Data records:
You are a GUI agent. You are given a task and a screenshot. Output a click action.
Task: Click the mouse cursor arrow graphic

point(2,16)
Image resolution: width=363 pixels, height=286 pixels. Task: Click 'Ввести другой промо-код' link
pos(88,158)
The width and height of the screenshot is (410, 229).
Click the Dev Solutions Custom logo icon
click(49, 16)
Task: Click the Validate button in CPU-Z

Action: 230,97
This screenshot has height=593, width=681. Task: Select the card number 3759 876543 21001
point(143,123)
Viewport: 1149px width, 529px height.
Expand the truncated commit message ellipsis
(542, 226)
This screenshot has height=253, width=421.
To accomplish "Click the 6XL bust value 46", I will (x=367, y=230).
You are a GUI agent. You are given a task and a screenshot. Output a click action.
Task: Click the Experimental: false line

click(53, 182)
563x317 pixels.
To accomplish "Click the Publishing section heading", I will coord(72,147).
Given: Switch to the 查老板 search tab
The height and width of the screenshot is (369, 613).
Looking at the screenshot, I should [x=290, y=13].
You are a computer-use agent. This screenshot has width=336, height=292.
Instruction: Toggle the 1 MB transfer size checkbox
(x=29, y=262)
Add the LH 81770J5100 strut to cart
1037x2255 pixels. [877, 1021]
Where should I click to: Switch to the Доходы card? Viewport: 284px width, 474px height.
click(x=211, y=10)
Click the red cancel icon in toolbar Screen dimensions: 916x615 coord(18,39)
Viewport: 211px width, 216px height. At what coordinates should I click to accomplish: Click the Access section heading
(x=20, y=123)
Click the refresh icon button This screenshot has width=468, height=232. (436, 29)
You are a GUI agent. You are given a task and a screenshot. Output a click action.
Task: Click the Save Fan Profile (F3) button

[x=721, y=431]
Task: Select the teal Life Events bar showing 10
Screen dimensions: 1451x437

## Brief
Set out every line of the records above as a numbered list, omitting blank lines.

## Response below
1. You are a GUI agent. You are given a task and a screenshot. Output a click action.
2. Task: Click the mouse cursor arrow graphic
3. point(2,16)
4. Image resolution: width=363 pixels, height=286 pixels. Task: Click 'Ввести другой промо-код' link
5. pos(88,158)
6. The width and height of the screenshot is (410, 229).
7. Click the Dev Solutions Custom logo icon
8. click(49, 16)
9. Task: Click the Validate button in CPU-Z
10. Action: 230,97
11. This screenshot has height=593, width=681. Task: Select the card number 3759 876543 21001
12. point(143,123)
13. Viewport: 1149px width, 529px height.
14. Expand the truncated commit message ellipsis
15. (542, 226)
16. This screenshot has height=253, width=421.
17. To accomplish "Click the 6XL bust value 46", I will (x=367, y=230).
18. You are a GUI agent. You are given a task and a screenshot. Output a click action.
19. Task: Click the Experimental: false line
20. click(53, 182)
21. 563x317 pixels.
22. To accomplish "Click the Publishing section heading", I will coord(72,147).
23. Given: Switch to the 查老板 search tab
24. The height and width of the screenshot is (369, 613).
25. Looking at the screenshot, I should [x=290, y=13].
26. You are a computer-use agent. This screenshot has width=336, height=292.
27. Instruction: Toggle the 1 MB transfer size checkbox
28. (x=29, y=262)
29. Add the LH 81770J5100 strut to cart
30. 1037x2255 pixels. [877, 1021]
31. Where should I click to: Switch to the Доходы card? Viewport: 284px width, 474px height.
32. click(x=211, y=10)
33. Click the red cancel icon in toolbar Screen dimensions: 916x615 coord(18,39)
34. Viewport: 211px width, 216px height. At what coordinates should I click to accomplish: Click the Access section heading
35. (x=20, y=123)
36. Click the refresh icon button This screenshot has width=468, height=232. (436, 29)
37. You are a GUI agent. You are given a task and a screenshot. Output a click action.
38. Task: Click the Save Fan Profile (F3) button
39. [x=721, y=431]
40. Task: Select the teal Life Events bar showing 10
41. Screen dimensions: 1451x437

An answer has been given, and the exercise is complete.